**Requirement 1:**
Using the article on Hissene Habre's appeal, decide whether each statement below agrees with it. For each one, answer yes or no and quote the words that decide it.
(a) Habre was in the dock when the appeal proceedings opened on Monday.
(b) The Extraordinary African Chambers was created by Senegal and the African Union.
(c) Habre ruled Chad from 1982 to 1995.

**Passage provided:**
------------
Chad’s former president Hissene Habre began an appeal Monday against his life sentence for war crimes and crimes against humanity after a conviction hailed as a landmark for Africa.

The Extraordinary African Chambers, a body created by Senegal and the African Union, sentenced Habre in May to life behind bars, an unprecedented ruling seen as a blow to the impunity long enjoyed by repressive rulers.

Habre, who ruled Chad from 1982 to 1990, was not present in the dock on Monday as proceedings opened around 10am (1000 GMT).

“The defence seeks an exemption from the appearance of the accused,” the president of the appeal court Wafi Ougadeye said.

Habre, 74, has refused to recognise the court’s authority but his court-appointed lawyers requested an appeal on his behalf.

“We were motivated to appeal by violations of the law and (the rights) of the defence and procedural errors,” lawyer Mbaye Sene told AFP before the trial opened, saying he didn’t want to reveal their “strategy”.

The hearing was expected to last several days, with the final decision expected by April 30.

The verdict will be final. If his conviction is upheld, Habre will serve his sentence in Senegal or in another AU country.

– ‘Verdict that gave hope’ –
The verdict brought closure for relatives of up to 40,000 people killed and many more kidnapped, raped or tortured during Habre’s time as president.

“The trial of Hissene Habre last year was the result of a tireless battle by thousands of victims and their relatives to ensure justice for crimes under international law committed in Chad between 1982 and 1990,” said Gaetan Mootoo, West Africa researcher at Amnesty International.

“It gave hope to others around the world that it is possible to end impunity even where it is most entrenched,” he said in a statement ahead of the appeal.

In July, Habre was further ordered to pay up to 30,000 euros ($33,000) to each victim who suffered rape, arbitrary detention and imprisonment during his rule, as well as to their relatives.

The trial set a global precedent as the first time a country had prosecuted the former leader of another nation for rights abuses, said US lawyer Reed Brody, who has worked with the victims of the Habre regime since 1999.

“The appeals court now needs to make sure that a system is put in place so that Habre’s assets can be located, seized and transferred to his victims to compensate them for what they have suffered,” he said in a statement this week.

Known as a skilled desert fighter and often dressed in combat fatigues to fit the role, Habre fled to Senegal after his 1990 ouster by Chad’s current President Idriss Deby.

For more than 20 years, the former dictator lived freely in an upmarket Dakar suburb with his wife and children.
------------
**Material to process:**
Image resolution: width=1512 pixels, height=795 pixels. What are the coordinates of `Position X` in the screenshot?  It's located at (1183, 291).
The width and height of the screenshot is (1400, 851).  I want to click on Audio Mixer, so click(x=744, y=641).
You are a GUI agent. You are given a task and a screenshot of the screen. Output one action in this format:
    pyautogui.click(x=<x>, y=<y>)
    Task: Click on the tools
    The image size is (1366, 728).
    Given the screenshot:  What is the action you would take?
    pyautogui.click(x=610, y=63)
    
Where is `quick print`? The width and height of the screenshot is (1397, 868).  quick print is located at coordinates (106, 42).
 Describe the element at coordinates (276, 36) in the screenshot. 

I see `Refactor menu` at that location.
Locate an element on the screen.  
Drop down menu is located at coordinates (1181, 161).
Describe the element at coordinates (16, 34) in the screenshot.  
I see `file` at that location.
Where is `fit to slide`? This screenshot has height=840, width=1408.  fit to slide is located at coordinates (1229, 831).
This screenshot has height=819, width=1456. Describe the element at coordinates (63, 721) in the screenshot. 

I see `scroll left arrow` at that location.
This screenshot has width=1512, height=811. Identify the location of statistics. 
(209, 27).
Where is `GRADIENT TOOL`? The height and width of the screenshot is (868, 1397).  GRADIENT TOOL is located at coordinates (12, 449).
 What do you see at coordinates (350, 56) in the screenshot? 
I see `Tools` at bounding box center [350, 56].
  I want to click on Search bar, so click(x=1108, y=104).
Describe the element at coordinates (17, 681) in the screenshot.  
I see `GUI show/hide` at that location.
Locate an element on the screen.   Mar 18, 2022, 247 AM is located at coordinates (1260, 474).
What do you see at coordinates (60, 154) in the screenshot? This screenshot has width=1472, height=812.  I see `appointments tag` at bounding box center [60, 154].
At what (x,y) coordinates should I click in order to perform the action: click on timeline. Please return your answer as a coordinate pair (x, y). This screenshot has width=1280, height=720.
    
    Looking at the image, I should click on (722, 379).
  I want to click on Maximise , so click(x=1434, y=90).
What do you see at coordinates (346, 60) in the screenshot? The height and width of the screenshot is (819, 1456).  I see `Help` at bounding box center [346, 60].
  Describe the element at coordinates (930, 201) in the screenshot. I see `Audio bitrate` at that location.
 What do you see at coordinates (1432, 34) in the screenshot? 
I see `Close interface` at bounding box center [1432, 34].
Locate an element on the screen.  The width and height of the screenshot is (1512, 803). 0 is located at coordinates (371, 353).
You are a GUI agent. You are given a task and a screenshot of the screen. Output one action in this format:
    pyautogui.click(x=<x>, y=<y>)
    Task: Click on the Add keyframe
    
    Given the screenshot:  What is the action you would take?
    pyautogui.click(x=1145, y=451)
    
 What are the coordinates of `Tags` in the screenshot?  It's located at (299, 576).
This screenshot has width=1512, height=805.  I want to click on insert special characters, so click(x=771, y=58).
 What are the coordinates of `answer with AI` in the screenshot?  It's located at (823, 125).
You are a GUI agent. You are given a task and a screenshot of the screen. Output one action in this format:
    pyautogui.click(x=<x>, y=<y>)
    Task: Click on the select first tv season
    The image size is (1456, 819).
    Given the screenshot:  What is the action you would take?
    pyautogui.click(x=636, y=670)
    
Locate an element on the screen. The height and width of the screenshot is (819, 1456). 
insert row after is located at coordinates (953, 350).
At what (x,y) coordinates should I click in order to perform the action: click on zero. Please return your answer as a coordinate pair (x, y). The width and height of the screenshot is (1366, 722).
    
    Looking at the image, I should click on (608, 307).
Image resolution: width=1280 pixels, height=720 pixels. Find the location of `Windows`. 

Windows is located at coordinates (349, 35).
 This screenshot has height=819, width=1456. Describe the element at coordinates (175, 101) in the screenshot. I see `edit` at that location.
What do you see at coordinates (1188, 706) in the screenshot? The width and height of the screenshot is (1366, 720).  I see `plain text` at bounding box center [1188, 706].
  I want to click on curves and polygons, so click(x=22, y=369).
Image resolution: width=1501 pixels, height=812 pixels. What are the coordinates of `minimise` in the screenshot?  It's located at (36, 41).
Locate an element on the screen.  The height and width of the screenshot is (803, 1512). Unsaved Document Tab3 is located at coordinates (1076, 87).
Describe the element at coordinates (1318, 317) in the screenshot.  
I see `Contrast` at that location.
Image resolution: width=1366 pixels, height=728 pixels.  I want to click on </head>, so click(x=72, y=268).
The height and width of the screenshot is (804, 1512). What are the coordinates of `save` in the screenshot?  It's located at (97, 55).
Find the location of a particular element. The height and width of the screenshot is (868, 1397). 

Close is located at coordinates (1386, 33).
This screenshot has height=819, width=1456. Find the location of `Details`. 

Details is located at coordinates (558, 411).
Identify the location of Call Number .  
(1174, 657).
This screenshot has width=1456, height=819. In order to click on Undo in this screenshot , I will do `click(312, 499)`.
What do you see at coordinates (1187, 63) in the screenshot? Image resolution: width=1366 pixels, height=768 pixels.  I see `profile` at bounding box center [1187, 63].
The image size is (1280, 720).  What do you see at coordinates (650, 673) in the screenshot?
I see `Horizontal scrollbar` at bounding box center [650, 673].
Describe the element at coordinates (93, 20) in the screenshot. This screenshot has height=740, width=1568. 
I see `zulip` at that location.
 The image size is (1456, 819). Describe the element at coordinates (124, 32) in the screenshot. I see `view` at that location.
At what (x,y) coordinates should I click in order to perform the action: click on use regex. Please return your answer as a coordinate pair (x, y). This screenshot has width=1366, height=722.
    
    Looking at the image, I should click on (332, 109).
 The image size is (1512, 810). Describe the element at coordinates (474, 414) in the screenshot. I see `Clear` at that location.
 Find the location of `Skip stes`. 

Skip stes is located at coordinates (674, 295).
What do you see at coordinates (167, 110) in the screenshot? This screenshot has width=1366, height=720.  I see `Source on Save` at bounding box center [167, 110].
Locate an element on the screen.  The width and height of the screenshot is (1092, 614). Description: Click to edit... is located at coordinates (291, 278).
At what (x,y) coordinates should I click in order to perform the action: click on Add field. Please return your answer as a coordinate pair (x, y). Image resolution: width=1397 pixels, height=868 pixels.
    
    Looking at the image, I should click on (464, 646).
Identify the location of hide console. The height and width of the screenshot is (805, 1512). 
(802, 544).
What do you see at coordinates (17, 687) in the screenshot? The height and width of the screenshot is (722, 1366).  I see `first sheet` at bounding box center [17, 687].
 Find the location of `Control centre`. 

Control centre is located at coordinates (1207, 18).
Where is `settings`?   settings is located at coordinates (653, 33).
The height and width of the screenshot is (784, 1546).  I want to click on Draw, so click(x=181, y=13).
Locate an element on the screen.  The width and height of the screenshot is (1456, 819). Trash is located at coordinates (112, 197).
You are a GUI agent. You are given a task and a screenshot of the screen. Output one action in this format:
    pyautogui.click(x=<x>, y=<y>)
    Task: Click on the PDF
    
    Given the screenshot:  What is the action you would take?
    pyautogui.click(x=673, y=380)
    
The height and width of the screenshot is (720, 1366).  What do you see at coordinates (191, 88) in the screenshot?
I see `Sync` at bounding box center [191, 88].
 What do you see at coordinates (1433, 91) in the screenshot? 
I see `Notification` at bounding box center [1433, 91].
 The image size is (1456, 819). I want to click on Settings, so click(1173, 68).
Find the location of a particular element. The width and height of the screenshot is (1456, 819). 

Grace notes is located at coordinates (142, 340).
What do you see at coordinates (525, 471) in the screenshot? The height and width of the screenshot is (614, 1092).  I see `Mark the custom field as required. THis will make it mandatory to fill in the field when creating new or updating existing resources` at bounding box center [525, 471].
------------
**Requirement 2:**
Give the entries as a JSON list of strings, one string per line and no blank lines. Begin at the first line of the entries and continue through the line containing "The width and height of the screenshot is (1400, 851).".

**Task output 1:**
(a) No. "Habre, who ruled Chad from 1982 to 1990, was not present in the dock on Monday"
(b) Yes. "The Extraordinary African Chambers, a body created by Senegal and the African Union"
(c) No. "Habre, who ruled Chad from 1982 to 1990"

**Task output 2:**
[
  "Image resolution: width=1512 pixels, height=795 pixels. What are the coordinates of `Position X` in the screenshot?  It's located at (1183, 291).",
  "The width and height of the screenshot is (1400, 851).  I want to click on Audio Mixer, so click(x=744, y=641)."
]